__Text__.

Health News

Montenegro introduces curfew, Serbia to issue fines to counter coronavirus

BELGRADE (Reuters) - Montenegro introduced a two-week overnight lockdown on Friday to rein in a major spike in coronavirus infections, while neighbouring Serbia began fining people who fail to comply with the government’s protective measures.

FILE PHOTO: A woman wearing a protective face mask walks in an underpass, following the outbreak of the coronavirus disease (COVID-19) in Belgrade, Serbia, November 4, 2020. REUTERS/Marko Djurica

All Montenegrins will be banned from leaving their homes between 11 p.m. and 5 a.m. except for essential work and “medical and humanitarian needs,” the country’s health minister Kenan Hrapovic told a news conference.

“These measures will be in force until December 1 with the possibility of an extension,” Hrapovic said.

__Supplied data__.
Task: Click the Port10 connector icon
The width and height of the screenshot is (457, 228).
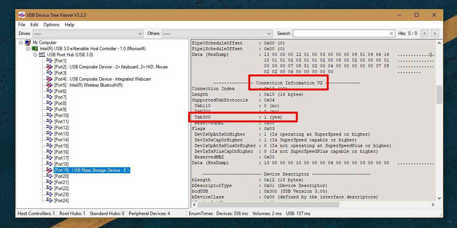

__Work task 1__. Transcribe the Montenegro curfew article from "BELGRADE (Reuters) - Montenegro" up to and including "government’s protective measures.".
__Work task 2__. Go on with the news article about Montenegro's curfew and Serbia's fines, picking up after its last sentence.

__Final answer 1__.
BELGRADE (Reuters) - Montenegro introduced a two-week overnight lockdown on Friday to rein in a major spike in coronavirus infections, while neighbouring Serbia began fining people who fail to comply with the government’s protective measures.

__Final answer 2__.
The government of the small Adriatic republic also banned non-essential travel between municipalities at weekends and most public gatherings including religious and family festivities.

So far 26,109 people in Montenegro, which has a population of only 622,000, have fallen ill with the COVID-19 disease and 377 have died from it.

In much larger Serbia, which on Thursday amended legislation meant to combat contagious diseases, authorities will fine anyone not wearing a face mask indoors or who fails to maintain social distancing indoors or outdoors.

The 5,000 dinars ($50) fine for ordinary citizens is a hefty penalty in a country where the average monthly wage is $570.

Companies, restaurants and shops that fail to comply with sanitary rules imposed by the government, including keeping a distance between employees or customers and the wearing of face masks, could face fines of 50,000-300,000 dinars.

Serbia did not impose restrictions such as curfews and travel bans.

The former Yugoslav republic, with a population of around 7 million, has recorded 77,264 cases of COVID-19 and 972 deaths during the pandemic.

The amended law also allows the health ministry to introduce mandatory vaccination of the entire population or specific groups.